George's early influences are developed in the storyline. His early straight schtick with his partner in comedy, Jack Burns, that was more doofy-goof than the acerbic wit he flashed later alone. We hear of his fondness for Danny Kaye, Jerry Lewis, Jonathan Winters, the Marx Broters, Mort Sahl and Lenny Bruce. Black comedians, Richard Pryor, and Flip Wilson, big in the 70s, who was a significant booster just as Carlin was in danger of being hooked off stage by the obscenity police. Wilson invited Carlin to put his act on vinyl, where his records became a huge hit. He appears to have been one of those rare gateway errants (coughs) who went from marijuana to LSD to cocaine, with each stage representing a mini-paradigm shift in his life and career, going from straight to counterculture to acerbic.

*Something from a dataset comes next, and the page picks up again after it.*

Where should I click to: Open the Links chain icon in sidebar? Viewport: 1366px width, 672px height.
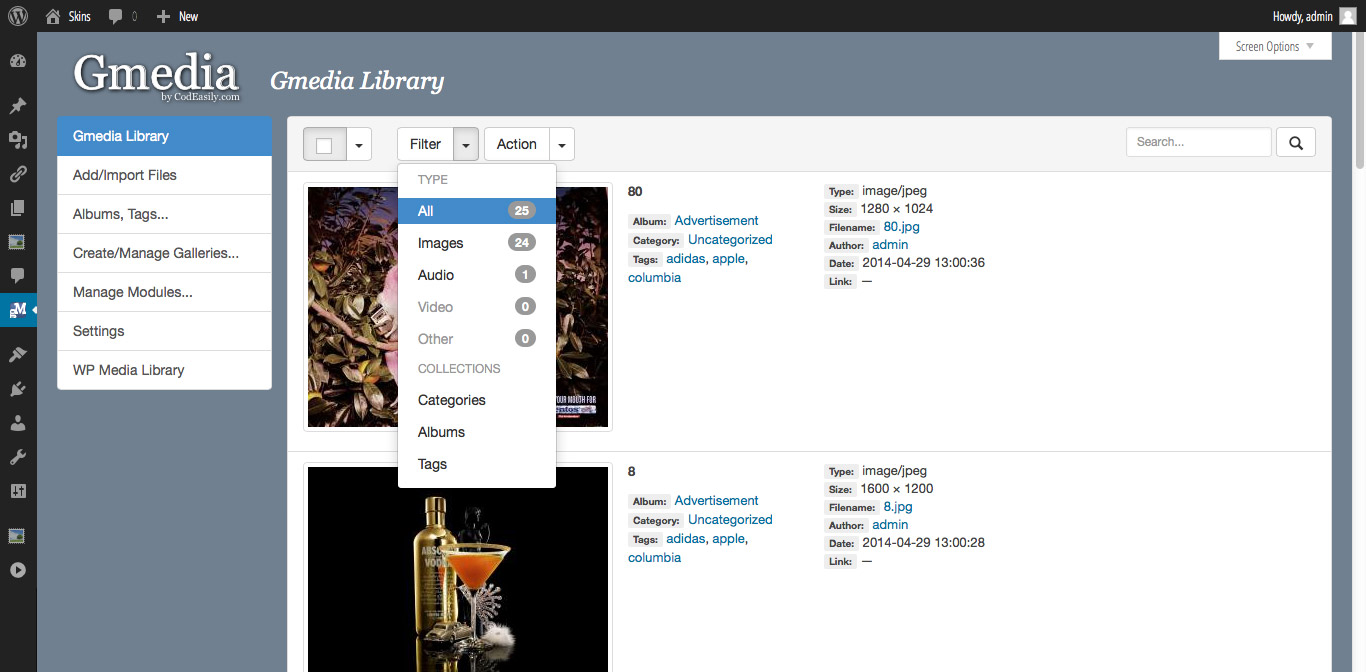click(x=17, y=174)
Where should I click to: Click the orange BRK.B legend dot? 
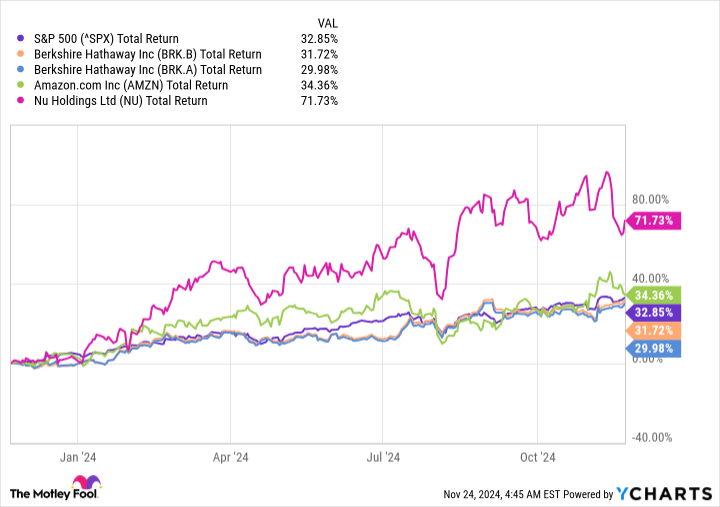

Carlin was in trouble for his aforementioned gag about "The Seven Words You Can't Say On TV." It was like he felt compelled to out-do Lenny Bruce, who had made a reputation out of foulmouthedness and "obscenity." (Remember how it made a comeback with Warren Beatty in Bullworth?) And by today's standards, those 7 words -- sh*t, p*iss, f*ck, c*nt, c*cks*cker m*therf*cker and t*ts -- are almost anachronistic. (Bizarrely, you can now hear Carlin say these words on YouTube, but they are censored in closed-caption, as we need to protect the deaf. But I'll tell you: You've never been flipped off until you've been flipped off by a deaf person. Ouch.) In 1972, Carlin got arrested for uttering profanity "that will infect your soul, curve your spine and keep the country from winning the war.... during a Milwaukee concert." He later told The Vidette,

The idea of the material is to show the seven words you can't say on television," Carlin said. "Out of 400,000 words in the English language, there are seven words you couldn't use on the air. And yet, they're merely words. So I used them in explaining that and in making fun of that ironic situation.

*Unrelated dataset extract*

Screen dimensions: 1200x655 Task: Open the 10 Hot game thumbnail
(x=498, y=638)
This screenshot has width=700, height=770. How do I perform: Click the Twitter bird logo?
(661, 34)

Later, the routine was played on a NYC radio station and banned, leading to a lawsuit that reached the Supreme Court. Its banning was upheld, the Justices accepting that a radio station had a right (even an obligation) to protect children from unfiltered words. Then rap came along and some people felt we need to be protected from the children's words. Hell, some people want to shut Greta up.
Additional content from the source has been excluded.